Dyplomatka podkreśliła, że odkąd pracuje w Portugalii, promuje interakcje z przedstawicielami różnych religii i podkreśliła, że ważna jest komunikacja z innymi elementami społeczności.
"Jestem Żydówką, jestem bardzo dumna ze swojego pochodzenia. Przyjechałam tutaj, uczestniczyłam, organizowałam dialogi międzyreligijne w moim domu, zapraszałam ludzi ze społeczności hinduskiej, muzułmańskiej i uważam, że nie powinniśmy bać się walczyć z mową nienawiści", podkreśliła dyplomatka.

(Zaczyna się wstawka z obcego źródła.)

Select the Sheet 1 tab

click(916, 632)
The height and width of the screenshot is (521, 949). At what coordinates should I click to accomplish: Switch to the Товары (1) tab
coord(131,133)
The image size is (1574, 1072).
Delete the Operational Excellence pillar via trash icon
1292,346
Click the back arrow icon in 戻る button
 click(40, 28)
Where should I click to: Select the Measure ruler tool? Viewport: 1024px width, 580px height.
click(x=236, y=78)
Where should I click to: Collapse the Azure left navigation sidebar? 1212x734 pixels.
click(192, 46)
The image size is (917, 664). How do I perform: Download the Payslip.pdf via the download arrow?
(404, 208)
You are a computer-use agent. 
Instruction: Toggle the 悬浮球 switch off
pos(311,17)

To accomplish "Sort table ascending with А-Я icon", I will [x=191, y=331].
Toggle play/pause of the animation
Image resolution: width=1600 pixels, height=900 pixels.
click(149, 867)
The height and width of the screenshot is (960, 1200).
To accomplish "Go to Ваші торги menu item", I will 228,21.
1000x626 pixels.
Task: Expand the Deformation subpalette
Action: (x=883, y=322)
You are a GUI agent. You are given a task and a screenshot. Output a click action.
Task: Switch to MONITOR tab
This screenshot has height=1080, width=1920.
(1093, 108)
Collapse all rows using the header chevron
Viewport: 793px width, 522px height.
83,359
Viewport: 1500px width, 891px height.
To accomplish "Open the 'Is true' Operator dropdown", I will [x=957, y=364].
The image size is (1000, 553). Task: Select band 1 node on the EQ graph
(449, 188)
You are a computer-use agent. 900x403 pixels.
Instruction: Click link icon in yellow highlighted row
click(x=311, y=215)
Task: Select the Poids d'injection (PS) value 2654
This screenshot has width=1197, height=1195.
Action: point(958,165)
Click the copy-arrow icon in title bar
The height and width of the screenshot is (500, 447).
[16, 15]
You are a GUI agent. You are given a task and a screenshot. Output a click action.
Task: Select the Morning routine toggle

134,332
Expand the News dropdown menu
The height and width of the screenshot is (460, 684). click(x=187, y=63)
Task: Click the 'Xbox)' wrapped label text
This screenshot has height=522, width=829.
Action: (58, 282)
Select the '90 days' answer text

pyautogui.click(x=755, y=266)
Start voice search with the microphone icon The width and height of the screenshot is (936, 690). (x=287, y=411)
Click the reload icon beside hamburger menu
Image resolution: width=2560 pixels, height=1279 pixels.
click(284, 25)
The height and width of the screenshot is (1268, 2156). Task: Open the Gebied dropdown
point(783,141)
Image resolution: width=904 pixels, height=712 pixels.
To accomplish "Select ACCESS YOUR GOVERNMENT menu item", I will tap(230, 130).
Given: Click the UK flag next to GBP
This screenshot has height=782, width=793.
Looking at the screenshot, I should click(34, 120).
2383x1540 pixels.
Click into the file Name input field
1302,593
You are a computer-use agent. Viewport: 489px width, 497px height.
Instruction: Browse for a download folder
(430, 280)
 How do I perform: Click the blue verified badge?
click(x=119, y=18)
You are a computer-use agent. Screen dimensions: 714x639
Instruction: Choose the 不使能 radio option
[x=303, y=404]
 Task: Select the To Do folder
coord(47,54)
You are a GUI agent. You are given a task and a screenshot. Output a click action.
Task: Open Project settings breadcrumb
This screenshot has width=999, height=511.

W Covilhã Chamber, gdzie została przyjęta przez prezydenta Vítora Pereirę, ambasador podkreśliła "pomost między starożytnością a nowoczesnością", który znalazła w dwóch odwiedzonych miejscach i który pozwolił jej "dowiedzieć się więcej o historii".
"Wspaniale jest dla mnie widzieć, że są tacy, którzy zachowują historię Żydów, ślad, jaki pozostawili w Portugalii i szanują tę historię".